With the flood of economic news out of Washington this week you may not have been keeping up with the gloomy financial tidings out of Europe, where massive indebtedness in the East, funded by the West, is being referred to by some as Europe's subprime crisis. Time for an urgent update.
On Friday, as Bloomberg reported, the European Bank for Reconstruction and Development, the World Bank and the European Investment bank
announced they will provide up to 24.5 billion euros to help central and eastern European banks and businesses cope with the financial crisis. It's a start--but the problem is a very large one.
How large? Writing on vox.eu on Wendesay, Daniel Gros of the Centre for European policy studies had
this to say:
The EU should set up a massive European Financial Stability Fund (EFSF). Given the scale of the problem facing European banks, the fund would probably have to be of substantial scale, involving about 5% of EU GDP or around €500-700 billion.

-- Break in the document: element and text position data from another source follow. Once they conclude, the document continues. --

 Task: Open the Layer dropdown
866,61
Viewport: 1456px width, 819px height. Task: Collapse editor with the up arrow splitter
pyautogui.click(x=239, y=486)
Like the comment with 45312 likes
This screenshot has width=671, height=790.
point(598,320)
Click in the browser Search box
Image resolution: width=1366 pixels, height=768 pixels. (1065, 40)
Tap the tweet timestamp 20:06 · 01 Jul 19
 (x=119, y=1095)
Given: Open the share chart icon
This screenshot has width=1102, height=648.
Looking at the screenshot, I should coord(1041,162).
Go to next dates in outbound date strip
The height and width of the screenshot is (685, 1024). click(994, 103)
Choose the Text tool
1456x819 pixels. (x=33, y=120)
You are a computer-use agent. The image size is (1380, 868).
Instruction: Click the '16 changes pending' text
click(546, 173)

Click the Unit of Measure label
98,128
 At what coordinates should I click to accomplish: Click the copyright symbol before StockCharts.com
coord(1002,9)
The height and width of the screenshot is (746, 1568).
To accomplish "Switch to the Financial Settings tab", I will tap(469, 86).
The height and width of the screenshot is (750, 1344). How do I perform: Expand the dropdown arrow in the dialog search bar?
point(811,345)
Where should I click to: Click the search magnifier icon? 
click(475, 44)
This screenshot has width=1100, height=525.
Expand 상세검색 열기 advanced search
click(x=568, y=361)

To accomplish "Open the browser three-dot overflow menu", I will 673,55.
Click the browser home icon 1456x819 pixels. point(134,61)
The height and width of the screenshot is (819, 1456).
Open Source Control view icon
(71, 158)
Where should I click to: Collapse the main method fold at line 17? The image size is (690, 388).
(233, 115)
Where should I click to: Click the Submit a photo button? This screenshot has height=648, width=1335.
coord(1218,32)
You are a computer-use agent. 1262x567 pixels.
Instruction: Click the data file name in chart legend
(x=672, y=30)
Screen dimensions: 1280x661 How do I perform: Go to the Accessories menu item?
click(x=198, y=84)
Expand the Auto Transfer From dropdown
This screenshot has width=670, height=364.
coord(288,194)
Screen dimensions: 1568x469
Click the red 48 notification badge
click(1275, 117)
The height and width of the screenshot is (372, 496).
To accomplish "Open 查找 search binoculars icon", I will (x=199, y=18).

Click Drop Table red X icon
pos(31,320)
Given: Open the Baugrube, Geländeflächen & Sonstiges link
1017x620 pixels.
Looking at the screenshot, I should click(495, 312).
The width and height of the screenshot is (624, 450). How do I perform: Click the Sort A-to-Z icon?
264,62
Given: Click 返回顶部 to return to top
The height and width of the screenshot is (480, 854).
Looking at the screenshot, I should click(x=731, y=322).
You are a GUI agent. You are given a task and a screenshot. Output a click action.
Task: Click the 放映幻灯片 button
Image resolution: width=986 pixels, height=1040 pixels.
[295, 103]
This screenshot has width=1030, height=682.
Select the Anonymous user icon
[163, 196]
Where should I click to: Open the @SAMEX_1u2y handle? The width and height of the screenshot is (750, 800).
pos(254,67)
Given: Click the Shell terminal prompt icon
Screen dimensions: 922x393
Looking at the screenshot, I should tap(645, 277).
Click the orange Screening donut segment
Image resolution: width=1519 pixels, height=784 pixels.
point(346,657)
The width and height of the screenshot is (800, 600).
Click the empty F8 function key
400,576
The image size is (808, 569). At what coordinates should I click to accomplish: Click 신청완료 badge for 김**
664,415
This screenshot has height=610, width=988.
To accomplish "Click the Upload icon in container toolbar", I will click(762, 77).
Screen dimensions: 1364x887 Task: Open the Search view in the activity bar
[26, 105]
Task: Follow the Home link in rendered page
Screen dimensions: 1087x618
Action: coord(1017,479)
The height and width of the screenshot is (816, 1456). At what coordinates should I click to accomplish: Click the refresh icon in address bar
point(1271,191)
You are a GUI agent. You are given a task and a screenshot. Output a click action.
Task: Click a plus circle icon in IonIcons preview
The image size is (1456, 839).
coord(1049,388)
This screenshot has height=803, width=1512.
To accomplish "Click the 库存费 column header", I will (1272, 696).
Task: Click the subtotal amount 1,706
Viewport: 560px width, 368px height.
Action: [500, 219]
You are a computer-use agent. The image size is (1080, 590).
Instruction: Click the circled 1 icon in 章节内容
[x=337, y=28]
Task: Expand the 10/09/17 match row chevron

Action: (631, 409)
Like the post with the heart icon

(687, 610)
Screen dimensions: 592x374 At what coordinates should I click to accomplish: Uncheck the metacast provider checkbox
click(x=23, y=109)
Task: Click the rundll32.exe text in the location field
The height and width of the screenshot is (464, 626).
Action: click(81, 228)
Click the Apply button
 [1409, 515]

But if rescues and bailouts are controversial in the U.S., they're an even tougher sale in the loose federation of countries and cultures that is Euroland and its periphery. Another report on Bloomberg Friday has a hedge fund investor predicting that the ten-year-old single currency will
collapse over the strains. Not everyone is making such dire predictions. But remarks in the same article by former Bundesbank chief Karl-Otto Poehl against a rescue are not reassuring.
Nouriel Roubini commented on the situation in Forbes on Thursday, detailing the
mounting tensions over things like intra-Europe protectionism in the automotive sector.
And on Tuesday, former IMF chief economist Simon Johnson reiterated a
proposal he made in October. He wants a European Stability Fund that is able to offer a 2 trillion euro credit line. Johnson also argued for action sooner rather than later.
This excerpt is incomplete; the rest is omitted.